Is chicory root/inulin healthy?
Yes. Inulin is a fiber, and both adults and kids get about half of what they need every day. Fibers like inulin can also help keep you regular, and constipation is a major issue for children and grown-ups.
Because inulin is a prebiotic, it can also help boost the amount of beneficial bacteria in your gut–and a well-balanced microbiome (the trillions of bacteria in your GI tract) can mean better overall health.
There’s also some research showing that chicory root may help curb overeating and even help the body soak up more calcium.
Note: Some people with allergies to ragweed may also react to chicory root, since ragweed and chicory are in the same family.
How much of it causes gas?
That likely varies by person. In some research, up to 20 grams a day is well tolerated. But in one study, adults did well with amounts up to 10 grams, but more triggered gas and bloating for some. Me? I’m bothered by the 10 grams in a single Fiber One bar.

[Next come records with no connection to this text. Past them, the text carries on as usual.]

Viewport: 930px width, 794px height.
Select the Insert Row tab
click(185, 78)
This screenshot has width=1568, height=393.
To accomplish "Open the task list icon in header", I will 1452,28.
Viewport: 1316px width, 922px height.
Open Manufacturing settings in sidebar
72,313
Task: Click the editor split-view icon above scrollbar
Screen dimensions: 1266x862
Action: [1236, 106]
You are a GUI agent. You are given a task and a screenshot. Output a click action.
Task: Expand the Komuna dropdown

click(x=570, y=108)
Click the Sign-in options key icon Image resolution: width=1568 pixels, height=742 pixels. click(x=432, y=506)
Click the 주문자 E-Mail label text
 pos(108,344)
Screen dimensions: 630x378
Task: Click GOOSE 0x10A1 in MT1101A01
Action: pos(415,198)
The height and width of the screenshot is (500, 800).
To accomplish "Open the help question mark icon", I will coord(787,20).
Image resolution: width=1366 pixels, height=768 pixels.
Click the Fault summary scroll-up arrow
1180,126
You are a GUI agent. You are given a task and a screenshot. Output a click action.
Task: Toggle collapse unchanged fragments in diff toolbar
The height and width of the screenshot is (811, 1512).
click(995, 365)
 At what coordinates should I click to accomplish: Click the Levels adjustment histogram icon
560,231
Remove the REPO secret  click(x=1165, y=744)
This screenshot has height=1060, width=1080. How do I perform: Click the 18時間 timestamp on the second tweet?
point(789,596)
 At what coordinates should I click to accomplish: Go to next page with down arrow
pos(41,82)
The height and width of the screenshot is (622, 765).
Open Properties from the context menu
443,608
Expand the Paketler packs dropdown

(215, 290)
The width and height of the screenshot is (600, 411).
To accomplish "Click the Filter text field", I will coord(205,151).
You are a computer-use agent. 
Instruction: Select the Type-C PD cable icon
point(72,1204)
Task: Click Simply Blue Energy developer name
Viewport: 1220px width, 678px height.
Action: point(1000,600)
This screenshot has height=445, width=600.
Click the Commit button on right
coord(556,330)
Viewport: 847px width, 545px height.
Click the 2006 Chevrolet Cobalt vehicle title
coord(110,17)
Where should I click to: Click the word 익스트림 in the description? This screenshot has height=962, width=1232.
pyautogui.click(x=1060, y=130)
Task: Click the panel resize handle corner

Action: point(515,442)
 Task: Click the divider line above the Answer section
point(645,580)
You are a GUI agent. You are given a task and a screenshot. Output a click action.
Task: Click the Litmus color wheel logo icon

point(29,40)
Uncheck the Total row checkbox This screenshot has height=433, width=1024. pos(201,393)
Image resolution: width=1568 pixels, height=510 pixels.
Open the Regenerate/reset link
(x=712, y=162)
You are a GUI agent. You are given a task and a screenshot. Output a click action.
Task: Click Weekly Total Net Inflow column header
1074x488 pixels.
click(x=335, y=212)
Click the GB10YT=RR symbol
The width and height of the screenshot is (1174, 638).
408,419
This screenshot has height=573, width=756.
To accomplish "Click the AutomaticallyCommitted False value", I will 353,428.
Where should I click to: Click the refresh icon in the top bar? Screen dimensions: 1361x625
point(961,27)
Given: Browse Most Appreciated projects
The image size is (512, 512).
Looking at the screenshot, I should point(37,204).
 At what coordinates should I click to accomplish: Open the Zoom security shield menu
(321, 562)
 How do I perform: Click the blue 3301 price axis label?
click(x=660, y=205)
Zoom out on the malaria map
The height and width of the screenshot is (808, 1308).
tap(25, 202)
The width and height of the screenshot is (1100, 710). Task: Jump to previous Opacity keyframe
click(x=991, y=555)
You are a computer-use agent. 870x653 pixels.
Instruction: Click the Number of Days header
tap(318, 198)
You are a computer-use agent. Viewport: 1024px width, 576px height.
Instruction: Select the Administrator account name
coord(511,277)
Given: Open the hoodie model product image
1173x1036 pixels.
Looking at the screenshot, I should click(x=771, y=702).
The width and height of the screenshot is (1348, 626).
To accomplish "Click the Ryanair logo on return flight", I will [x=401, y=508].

At a sponsored conference I recently attended, representatives from the Beneo Institute (they make supplemental fibers, including those containing chicory root) said you can build up a tolerance to inulin if you consistently consume it over time. They suggested starting with 5 grams a day (split into two 2.5 grams doses in the morning and evening) using a supplement form of inulin, such as a powder you stir into drinks.
Personally, since I get a lot of fiber in my diet anyway from fruits, vegetables, and whole grains (and have a pretty sensitive GI tract in general) I simply avoid products containing inulin or chicory root.